Key points
- Student-centric Melbourne suburbs have seen the biggest jump in unoccupied homes
- As a percentage, there are fewer empty homes in Victoria than in the 2016 census
- Holiday towns still have the highest number of empty homes, but there are fewer post-pandemic.
As the winter sun goes down over the once-bustling university precincts around Carlton, the number of darkened windows in student housing towers tell a story.
“Around Carlton, the buildings are around 30 to 40 per cent filled with actual people at the moment,” says Craig Carracher, cofounder and chairman of student accommodation provider Scape.
Student Living accommodation building in Carlton on Friday. Credit:Luis Ascui
Carracher is looking forward to a new cohort of international students arriving for semester 2 in the coming weeks, which he believes will lift average occupancy to about 50 per cent of his company’s 11 student apartment buildings in Carlton and the CBD.
“But even those numbers are probably 30 per cent down on where Sydney and Brisbane are, and where Melbourne should be,” he says.
Across the country, more than 1million homes were empty on census night last August, making up 10.1 per cent of all homes – a number not dissimilar to the 2016 census.
In Victoria, where about 300,000 dwellings were unoccupied, the international student precinct of Carlton saw a bigger jump than any other area in the number of unoccupied homes compared to the previous census.
In 2016, about 12 per cent of houses and apartments in Carlton were listed as unoccupied. In last year’s census – conducted on August 10, five days into what would become Victoria’s sixth lockdown – that number jumped to almost 30 per cent.
While Carlton takes the top spot, it should be noted that in inner-city areas, including the CBD and Southbank, suburb boundaries have changed since 2016 meaning it’s not possible to compare occupancy rates with the previous census.
Carracher said the census data speaks to his view that Melbourne has haemorrhaged market share of international students to NSW and Queensland, where he claims state governments were more proactive in helping students during lockdowns and encouraging them back.

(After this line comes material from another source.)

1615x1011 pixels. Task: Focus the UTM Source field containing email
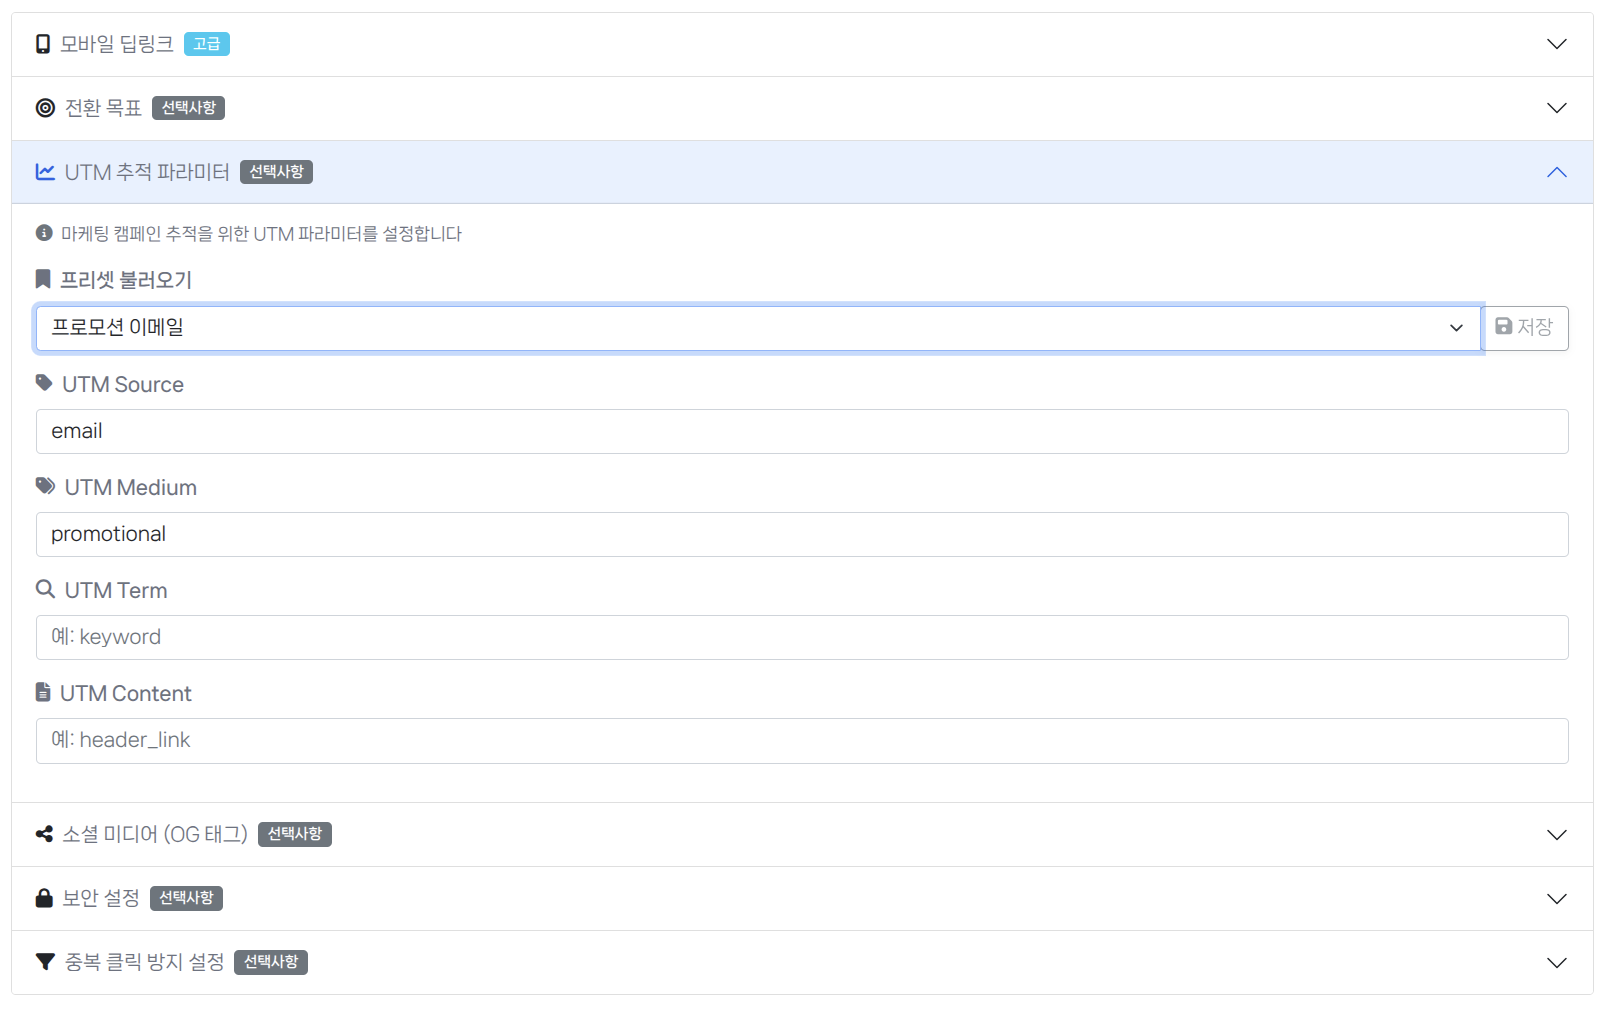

While Scape’s buildings in Sydney and Brisbane are hitting record high occupancy, in Melbourne instead of students one of the company’s new Carlton buildings houses those fleeing Afghanistan and Ukraine. Another three proposed Scape developments around the city which could potentially house 1000 students have been put on ice.
“We are sitting on three developments worth a quarter of a billion dollars that we are not proceeding with at the moment because we are waiting to see how the Victorian government and unis are going to respond to the damage that has been done for the past two and half years to the sector,” Carracher said.
Unoccupied apartments also hover above the suburban skyline eight kilometres west in Footscray, which comes in at second place for the biggest growth in empty homes.
Unoccupied homes in Footscray jumped more than 10 per cent from 9.3 per cent in 2016 to 21 per cent last year. The settlement of masses of new apartments at the very time the pandemic hit was a “perfect storm”, according to Tony Gerace, director at Footscray’s Burnham Real Estate.
Footscray real estate Tony Gerace amid Footscray’s growing apartment towers in which many apartments are empty.Credit:Jason South
“Just beyond the old Franco Cozzo building there’s thousands upon thousands of new apartments being built, plus there are permits for multiple thousands more,” he says.
“A lot of them have been finished in the last 12 or 18 months. Apartments were heavily occupied here with students from overseas and overseas workers. So, there were these apartments being built then all of a sudden everyone’s disappeared.”
Eleven months on from census night, Gerace says apartment vacancy in Footscray has come down slightly, but is still relatively high as brand-new apartments continue to come on to the market.
“Having said that, looking at the last month or so, people are trickling in. I don’t think we’ll have much available when it picks up because I can already see vacancies start to creep backwards,” he says.
Across the nation, fewer homes were listed as unoccupied this census compared to 2016, however the ABS says it has improved its statistical methods for counting unoccupied properties this time around, so the changes may also reflect the latest data being more accurate.
Victoria’s empty home rate of 11.1 per cent (about 300,000 empty homes) makes it higher than both the national average and the NSW average of 9.4 per cent. But as a percentage there are fewer Victorian unoccupied homes now than in 2016, when 11.7 per cent of homes were vacant.
Coastal and holiday hotspots with large numbers of holiday homes continue to have the highest number of unoccupied homes – a trend largely unchanged by the pandemic. More than 60 per cent of homes in Lorne-Anglesea were empty on census night, followed by Point Nepean on 59 per cent, Otway at 56 per cent and 54 per cent on Phillip Island. Notably, these areas had up to 10 per cent less empty homes when compared to 2016.
Since 1986, the census has not collected data on why dwellings were unoccupied. At that time, a quarter of the vacant homes across Australia were holiday homes and 35 per cent simply had an absent resident on census night. Other reasons included homes for sale or between tenancies, newly constructed properties, and renovations.